The result, he added, is an overly competitive spirit among songwriters who start targeting each other for small percentage splits for songwriting when the bigger issue is when and how they get paid in the first place. “What should be happening is from the top — a payment of respect. Cover food and travel please. If a songwriter is getting ready to write a song for your artists or a pitch session or whatever, food and travel. Come. Isn't that just like human rights?'
The lack of basic funding and respect then boils down to the people who get to sit in those rooms in the first place, Raye explains. “We're now saying if you're rich and you come from wealth and money, you can be a songwriter because you can sustain yourself in life? Can you do it out of passion for love?' asked. “But I say some of the best songwriters we have come from real life, real working class backgrounds. And there are some of the best stories. The music we listen to is a commentary on the human experience. That's where the songs are. And will you treat these people like expendable parts? Bad, manipulative, bad things happen.”

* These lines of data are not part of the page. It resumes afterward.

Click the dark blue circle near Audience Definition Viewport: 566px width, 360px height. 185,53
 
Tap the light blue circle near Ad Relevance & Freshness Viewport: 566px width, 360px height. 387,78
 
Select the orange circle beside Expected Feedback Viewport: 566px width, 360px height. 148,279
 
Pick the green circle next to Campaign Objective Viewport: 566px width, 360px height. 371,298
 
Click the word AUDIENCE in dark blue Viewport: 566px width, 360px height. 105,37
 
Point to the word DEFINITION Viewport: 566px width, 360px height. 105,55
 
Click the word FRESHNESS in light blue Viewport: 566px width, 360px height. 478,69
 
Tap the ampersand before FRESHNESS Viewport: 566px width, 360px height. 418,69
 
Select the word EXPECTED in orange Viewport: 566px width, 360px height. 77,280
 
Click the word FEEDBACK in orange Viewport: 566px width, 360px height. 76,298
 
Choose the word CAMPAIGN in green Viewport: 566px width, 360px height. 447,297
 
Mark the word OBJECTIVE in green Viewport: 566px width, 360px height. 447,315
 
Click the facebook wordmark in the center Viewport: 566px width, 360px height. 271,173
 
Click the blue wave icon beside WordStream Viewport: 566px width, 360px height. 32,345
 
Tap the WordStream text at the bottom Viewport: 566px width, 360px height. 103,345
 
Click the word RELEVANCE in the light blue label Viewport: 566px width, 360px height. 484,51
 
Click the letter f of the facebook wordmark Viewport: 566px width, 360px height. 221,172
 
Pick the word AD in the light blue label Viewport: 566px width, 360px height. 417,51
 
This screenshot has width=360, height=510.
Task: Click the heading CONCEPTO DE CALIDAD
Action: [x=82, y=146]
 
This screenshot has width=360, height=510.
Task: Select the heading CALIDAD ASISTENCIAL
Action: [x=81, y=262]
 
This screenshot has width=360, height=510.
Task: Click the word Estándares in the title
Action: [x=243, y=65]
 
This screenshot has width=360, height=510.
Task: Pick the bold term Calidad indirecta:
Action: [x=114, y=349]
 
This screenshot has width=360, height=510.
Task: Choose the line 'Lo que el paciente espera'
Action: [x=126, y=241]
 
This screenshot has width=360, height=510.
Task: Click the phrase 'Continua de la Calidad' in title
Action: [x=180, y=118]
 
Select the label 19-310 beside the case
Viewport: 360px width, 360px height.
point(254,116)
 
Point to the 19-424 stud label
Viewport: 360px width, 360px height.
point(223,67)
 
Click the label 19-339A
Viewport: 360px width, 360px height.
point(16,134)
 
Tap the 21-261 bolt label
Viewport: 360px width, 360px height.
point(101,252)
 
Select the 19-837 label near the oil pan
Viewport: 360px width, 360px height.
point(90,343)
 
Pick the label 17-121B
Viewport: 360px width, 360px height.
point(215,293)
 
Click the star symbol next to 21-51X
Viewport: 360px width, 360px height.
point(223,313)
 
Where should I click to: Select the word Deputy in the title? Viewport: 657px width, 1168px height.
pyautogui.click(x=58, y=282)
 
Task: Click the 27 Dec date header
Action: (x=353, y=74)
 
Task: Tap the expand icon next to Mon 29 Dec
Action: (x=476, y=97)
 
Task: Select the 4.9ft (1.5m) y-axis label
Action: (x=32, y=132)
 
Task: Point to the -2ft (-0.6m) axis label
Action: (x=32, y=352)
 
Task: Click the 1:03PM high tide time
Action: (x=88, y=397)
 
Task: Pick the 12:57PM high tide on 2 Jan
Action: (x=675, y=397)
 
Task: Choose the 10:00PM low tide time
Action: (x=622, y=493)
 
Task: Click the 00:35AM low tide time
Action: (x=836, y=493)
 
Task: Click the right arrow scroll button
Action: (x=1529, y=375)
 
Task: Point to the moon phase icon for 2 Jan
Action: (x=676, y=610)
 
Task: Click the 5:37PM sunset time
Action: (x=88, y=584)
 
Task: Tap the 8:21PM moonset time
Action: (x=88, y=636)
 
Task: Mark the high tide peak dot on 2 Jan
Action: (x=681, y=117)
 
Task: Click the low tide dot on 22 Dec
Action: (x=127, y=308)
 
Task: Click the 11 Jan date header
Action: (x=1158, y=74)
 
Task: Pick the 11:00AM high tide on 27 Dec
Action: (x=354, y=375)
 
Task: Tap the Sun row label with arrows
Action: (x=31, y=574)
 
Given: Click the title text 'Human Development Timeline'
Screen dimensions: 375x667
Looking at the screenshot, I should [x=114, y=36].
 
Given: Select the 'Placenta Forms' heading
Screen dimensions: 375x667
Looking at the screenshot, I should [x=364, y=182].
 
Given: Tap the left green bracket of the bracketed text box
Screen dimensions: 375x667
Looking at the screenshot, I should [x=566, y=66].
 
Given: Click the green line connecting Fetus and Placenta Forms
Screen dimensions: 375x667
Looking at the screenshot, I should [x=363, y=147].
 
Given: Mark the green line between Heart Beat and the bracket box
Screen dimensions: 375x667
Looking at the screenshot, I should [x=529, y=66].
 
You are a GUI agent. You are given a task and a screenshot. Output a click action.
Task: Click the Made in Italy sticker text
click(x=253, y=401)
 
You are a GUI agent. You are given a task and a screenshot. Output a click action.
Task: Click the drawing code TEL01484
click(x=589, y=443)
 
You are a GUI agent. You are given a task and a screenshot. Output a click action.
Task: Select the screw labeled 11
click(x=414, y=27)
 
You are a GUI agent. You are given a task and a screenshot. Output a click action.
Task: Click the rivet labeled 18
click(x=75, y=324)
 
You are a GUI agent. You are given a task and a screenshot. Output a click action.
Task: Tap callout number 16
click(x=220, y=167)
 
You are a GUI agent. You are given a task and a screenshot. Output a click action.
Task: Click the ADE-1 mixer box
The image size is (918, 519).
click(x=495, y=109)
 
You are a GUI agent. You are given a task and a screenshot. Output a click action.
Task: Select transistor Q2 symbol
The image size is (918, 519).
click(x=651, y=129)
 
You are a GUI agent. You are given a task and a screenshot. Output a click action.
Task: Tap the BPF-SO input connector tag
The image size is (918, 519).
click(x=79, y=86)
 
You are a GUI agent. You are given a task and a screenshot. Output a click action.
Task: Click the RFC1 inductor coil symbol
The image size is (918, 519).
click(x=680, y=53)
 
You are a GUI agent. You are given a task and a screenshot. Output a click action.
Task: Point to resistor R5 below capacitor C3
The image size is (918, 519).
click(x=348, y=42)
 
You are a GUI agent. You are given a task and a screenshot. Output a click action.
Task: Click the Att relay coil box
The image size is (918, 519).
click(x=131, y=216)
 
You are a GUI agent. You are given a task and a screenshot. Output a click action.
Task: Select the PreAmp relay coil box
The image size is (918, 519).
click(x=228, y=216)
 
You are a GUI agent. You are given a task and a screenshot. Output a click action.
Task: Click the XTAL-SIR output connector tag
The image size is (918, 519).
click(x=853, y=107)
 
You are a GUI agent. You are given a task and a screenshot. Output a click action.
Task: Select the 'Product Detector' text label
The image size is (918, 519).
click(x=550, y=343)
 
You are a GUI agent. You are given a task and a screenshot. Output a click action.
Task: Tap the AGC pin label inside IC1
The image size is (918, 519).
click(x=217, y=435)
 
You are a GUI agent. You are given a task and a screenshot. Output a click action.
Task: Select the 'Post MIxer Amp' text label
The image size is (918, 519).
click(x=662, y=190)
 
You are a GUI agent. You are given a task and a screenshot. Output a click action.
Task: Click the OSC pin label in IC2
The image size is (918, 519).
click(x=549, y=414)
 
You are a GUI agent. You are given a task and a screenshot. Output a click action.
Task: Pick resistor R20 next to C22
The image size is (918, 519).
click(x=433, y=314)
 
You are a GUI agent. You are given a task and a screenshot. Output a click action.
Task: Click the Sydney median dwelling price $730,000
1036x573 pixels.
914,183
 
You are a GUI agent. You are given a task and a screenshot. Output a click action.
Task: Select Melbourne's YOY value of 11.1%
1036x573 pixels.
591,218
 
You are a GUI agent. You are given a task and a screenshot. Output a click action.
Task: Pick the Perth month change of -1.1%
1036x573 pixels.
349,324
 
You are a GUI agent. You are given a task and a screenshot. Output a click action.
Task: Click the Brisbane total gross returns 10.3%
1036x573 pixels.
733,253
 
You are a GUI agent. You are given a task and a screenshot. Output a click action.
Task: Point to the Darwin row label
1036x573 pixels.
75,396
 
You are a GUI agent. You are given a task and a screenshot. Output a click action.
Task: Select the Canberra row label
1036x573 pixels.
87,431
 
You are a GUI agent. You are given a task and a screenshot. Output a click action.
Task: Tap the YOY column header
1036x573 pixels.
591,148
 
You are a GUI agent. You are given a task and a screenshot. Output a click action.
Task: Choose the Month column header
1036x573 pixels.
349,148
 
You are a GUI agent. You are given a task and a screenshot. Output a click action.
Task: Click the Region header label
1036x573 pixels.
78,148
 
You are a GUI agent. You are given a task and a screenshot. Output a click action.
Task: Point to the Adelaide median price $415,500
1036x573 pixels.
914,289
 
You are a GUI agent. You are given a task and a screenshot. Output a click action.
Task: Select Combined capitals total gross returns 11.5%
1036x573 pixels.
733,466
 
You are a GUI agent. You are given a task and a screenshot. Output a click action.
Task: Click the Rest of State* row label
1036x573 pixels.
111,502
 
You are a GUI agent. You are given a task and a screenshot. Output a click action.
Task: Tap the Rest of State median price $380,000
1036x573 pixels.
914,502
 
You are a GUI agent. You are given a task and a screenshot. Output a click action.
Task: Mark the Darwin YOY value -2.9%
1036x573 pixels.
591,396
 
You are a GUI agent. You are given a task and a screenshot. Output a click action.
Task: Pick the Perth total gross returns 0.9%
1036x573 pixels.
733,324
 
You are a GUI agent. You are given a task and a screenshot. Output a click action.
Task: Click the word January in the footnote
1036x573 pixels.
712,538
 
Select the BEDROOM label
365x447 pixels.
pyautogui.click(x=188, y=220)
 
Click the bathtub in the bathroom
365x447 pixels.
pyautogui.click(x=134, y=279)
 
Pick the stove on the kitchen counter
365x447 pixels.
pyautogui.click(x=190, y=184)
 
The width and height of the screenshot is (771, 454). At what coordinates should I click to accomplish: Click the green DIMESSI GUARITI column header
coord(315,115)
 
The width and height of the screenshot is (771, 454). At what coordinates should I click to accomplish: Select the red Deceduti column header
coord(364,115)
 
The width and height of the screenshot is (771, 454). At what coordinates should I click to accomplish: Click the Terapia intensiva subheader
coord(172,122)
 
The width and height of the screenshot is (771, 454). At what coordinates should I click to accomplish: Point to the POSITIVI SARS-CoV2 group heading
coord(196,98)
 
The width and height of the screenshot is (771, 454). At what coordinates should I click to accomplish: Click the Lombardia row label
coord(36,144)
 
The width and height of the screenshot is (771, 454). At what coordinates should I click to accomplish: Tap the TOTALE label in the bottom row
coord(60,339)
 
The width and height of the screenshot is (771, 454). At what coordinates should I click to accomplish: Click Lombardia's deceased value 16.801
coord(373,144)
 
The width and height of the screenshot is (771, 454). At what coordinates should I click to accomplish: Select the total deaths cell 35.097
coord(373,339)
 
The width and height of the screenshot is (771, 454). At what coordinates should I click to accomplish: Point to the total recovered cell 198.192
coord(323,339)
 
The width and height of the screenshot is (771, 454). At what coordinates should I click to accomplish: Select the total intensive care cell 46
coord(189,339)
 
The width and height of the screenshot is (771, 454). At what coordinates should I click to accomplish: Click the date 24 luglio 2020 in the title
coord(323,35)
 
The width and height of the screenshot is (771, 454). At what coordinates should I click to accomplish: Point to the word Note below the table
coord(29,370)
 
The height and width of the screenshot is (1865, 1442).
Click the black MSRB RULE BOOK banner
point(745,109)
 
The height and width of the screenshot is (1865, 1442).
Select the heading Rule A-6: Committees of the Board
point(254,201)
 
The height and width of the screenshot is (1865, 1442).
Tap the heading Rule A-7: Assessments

Even as Raye continues to stay in the limelight she's fought her entire career to emerge from, she passionately and relentlessly supports songwriters who are now where she once was — facing the same unsustainable systems that create songs worthy of radio play and prioritizing paying producers rather than paying the people who wrote those songs more than fractions of a dollar years after a hit was created.
“I feel very passionately that this needs to be fixed,” Raye concluded. “There is a very bad problem — but songwriters need to be paid properly and respected. Perfect.”